Further, A.P.'s mother testified that appellant "was around" when A.P.
played with appellant's brother. Combined with testimony from other witnesses
that it took only a short period of time before A.P's mental condition became
obvious, we cannot conclude that the trial court's determination that appellant
knew of A.P's mental condition is so contrary to the overwhelming weight of the
evidence that it is clearly wrong and unjust. Thus, we conclude the evidence is
factually sufficient to support appellant's adjudication as a delinquent child.
We overrule point of error two.
• • •
• Work instructions
1. Name every person or body that the opinion excerpt mentions, leaving out the court that is writing it.
2. Which point of error does the opinion excerpt overrule?
3. Write out the opinion excerpt from "played with appellant's" to "a delinquent child.".

• Dataset
• • •
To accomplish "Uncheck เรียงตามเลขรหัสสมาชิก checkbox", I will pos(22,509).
• • •
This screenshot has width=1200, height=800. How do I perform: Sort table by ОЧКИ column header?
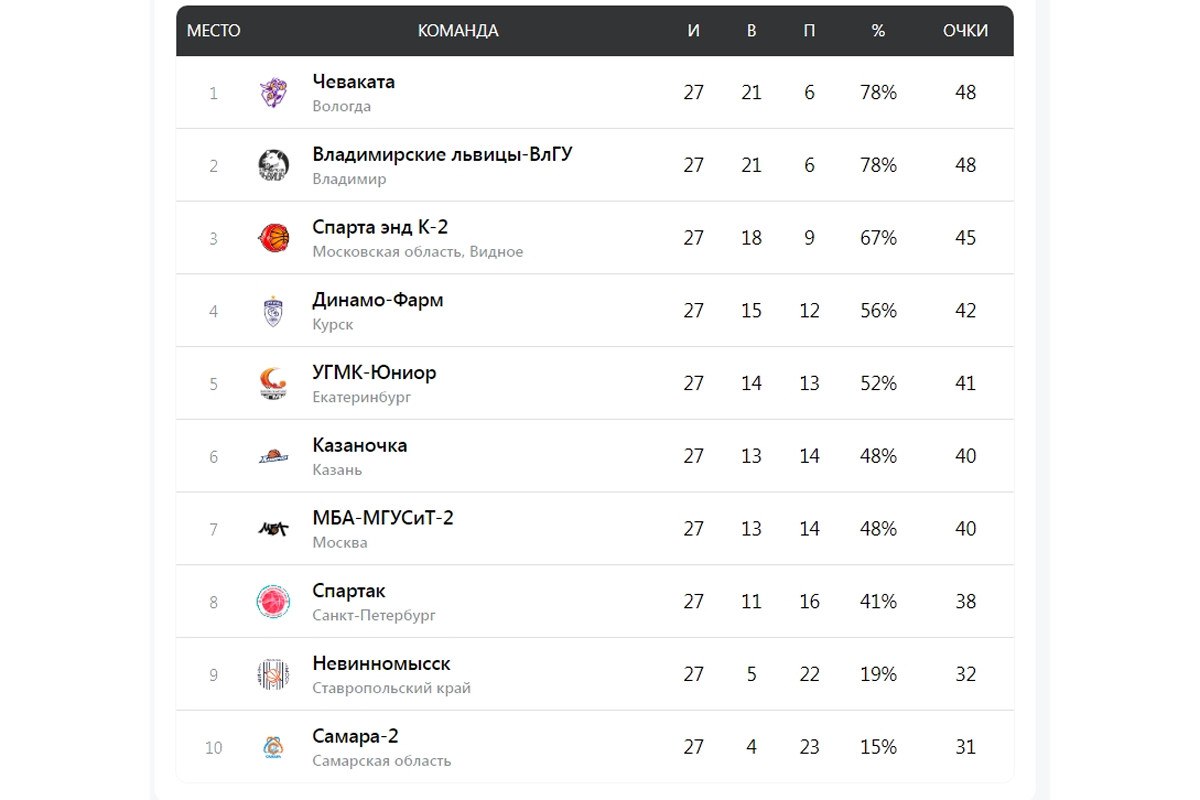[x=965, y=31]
• • •
• Activity answers
1. A.P., A.P.'s mother, the appellant, the appellant's brother, other witnesses, and the trial court.

2. Point of error two.

3.
played with appellant's brother. Combined with testimony from other witnesses
that it took only a short period of time before A.P's mental condition became
obvious, we cannot conclude that the trial court's determination that appellant
knew of A.P's mental condition is so contrary to the overwhelming weight of the
evidence that it is clearly wrong and unjust. Thus, we conclude the evidence is
factually sufficient to support appellant's adjudication as a delinquent child.